L’aunée entre particulièrement en correspondance avec les deux grands méridiens associés à l’élément Terre : Rate/Pancréas (Yin) et Estomac (Yang). De plus, elle apporte une action bienfaisante sur quatre méridiens Yin appartenant chacun aux quatre autres éléments propres à la MTC : Foie (Bois), Poumon (Métal), Rein (Eau) et Cœur (Feu).

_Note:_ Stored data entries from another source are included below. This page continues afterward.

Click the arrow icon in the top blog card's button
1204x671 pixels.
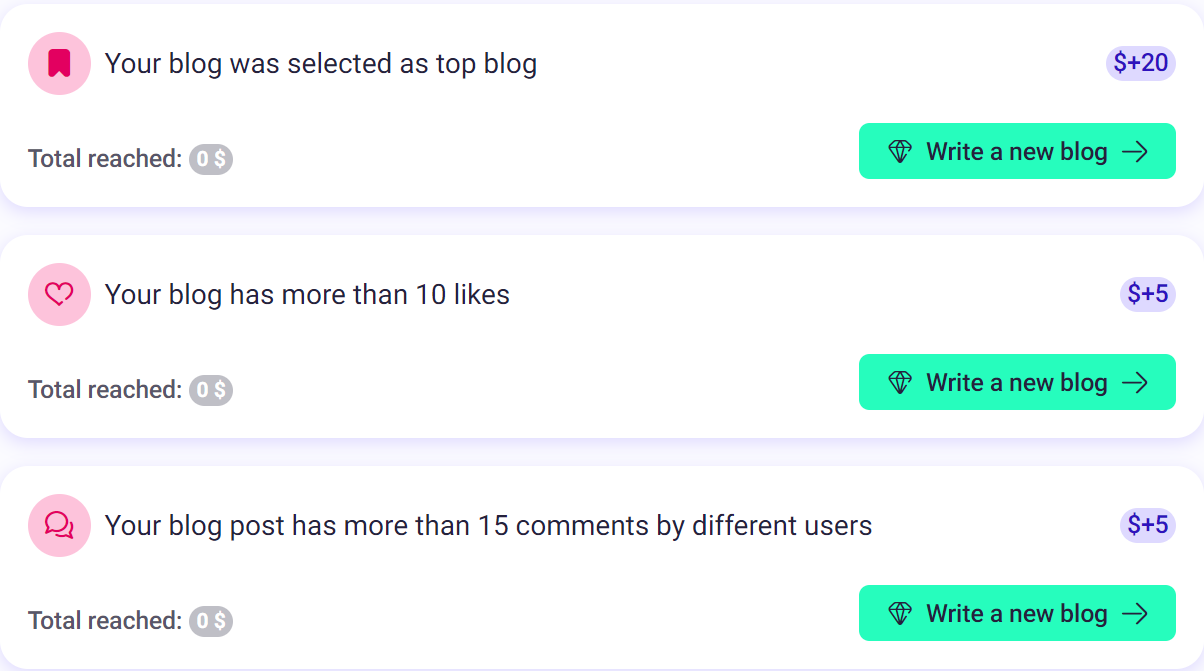1135,152
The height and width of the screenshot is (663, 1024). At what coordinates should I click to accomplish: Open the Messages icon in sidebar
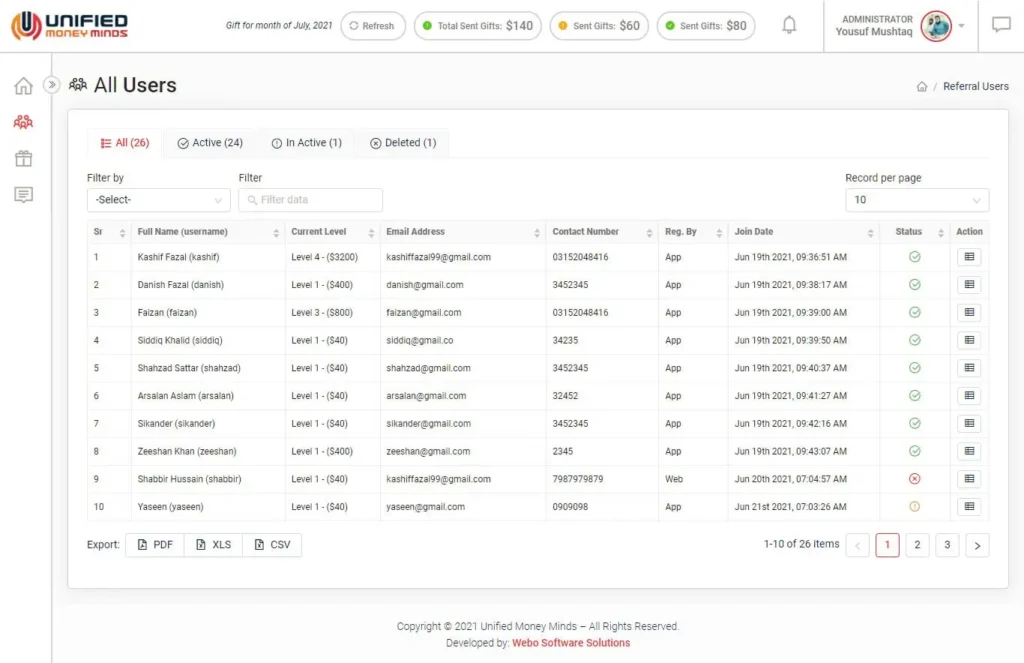click(x=23, y=195)
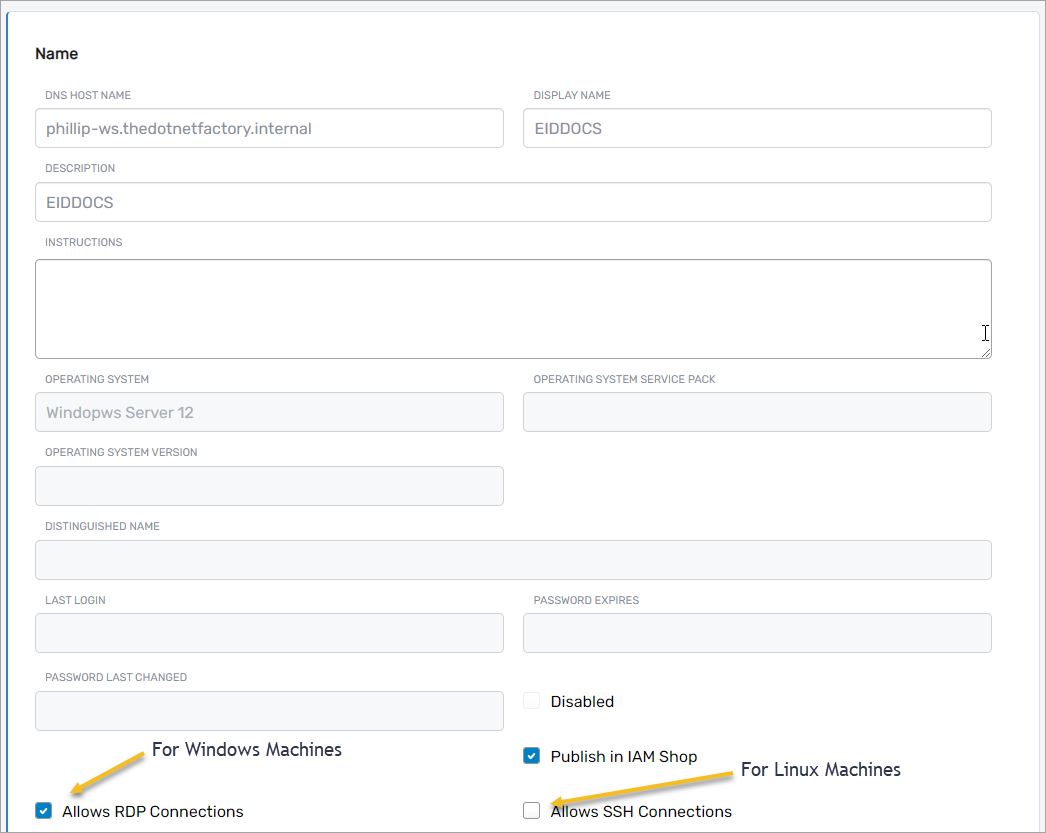
Task: Click the Operating System field
Action: point(269,412)
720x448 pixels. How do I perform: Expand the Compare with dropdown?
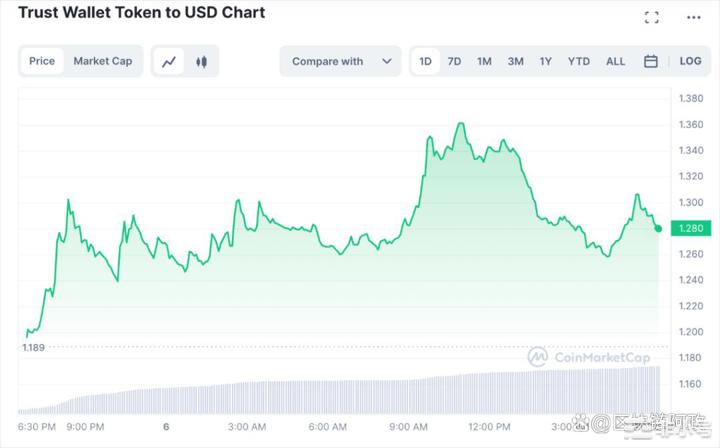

D’une manière générale, l’aunée tonifie l’énergie de ces six méridiens, dont l’action sur la sphère physique reprend peu ou prou ce que nous avons vu dans le paragraphe précédent : fragilité immunitaire, asthénie, anémie, infection bactérienne et virale, fatigue après infection, aménorrhée, dysménorrhée, difficultés digestives, acidité gastrique, néphrite, bronchite, toux, eczéma, dermatoses, etc.

Modes d’emploi

  • Infusion (interne)
  • Décoction (externe)
  • Macération vineuse
  • Pommade
  • Teinture-mère

Remarques

  • La récolte de la racine d’aunée se déroule dès l’automne (octobre) et peut s’étaler tout l’hiver durant. Elle concerne les plants de 2-3 ans. On découpe la racine en tronçons et on les fait sécher au soleil ou à l’étuve. A l’état frais, cette racine développe un arôme de banane, alors que la dessiccation lui fait prendre un parfum d’iris, voire de violette. Sa récolte était l’occasion de rituels particuliers chez les Anglo-saxons, comme le relate Delatte : un couteau devait rester au contact de l’aunée durant trois journées entières avant d’être arrachée. On accompagnait cette préparation de prières. Ensuite, la plante ramassée était déposée sur un autel en compagnie du couteau et devait y rester jusqu’au lever du soleil suivant la récolte.
  • Comestible, la racine de l’aunée est parfois surnommée aromate germain, puisqu’on la râpait comme on le fait du gingembre, pour aromatiser gâteaux et salades de fruits. Elle était parfois confite. En Suisse romande, autrefois, la racine d’aunée faisait partie de la recette de la liqueur d’absinthe.
  • Une autre plante de la famille des Astéracées est un faux ami : Telekia speciosa. Attention de ne pas confondre ces deux plantes.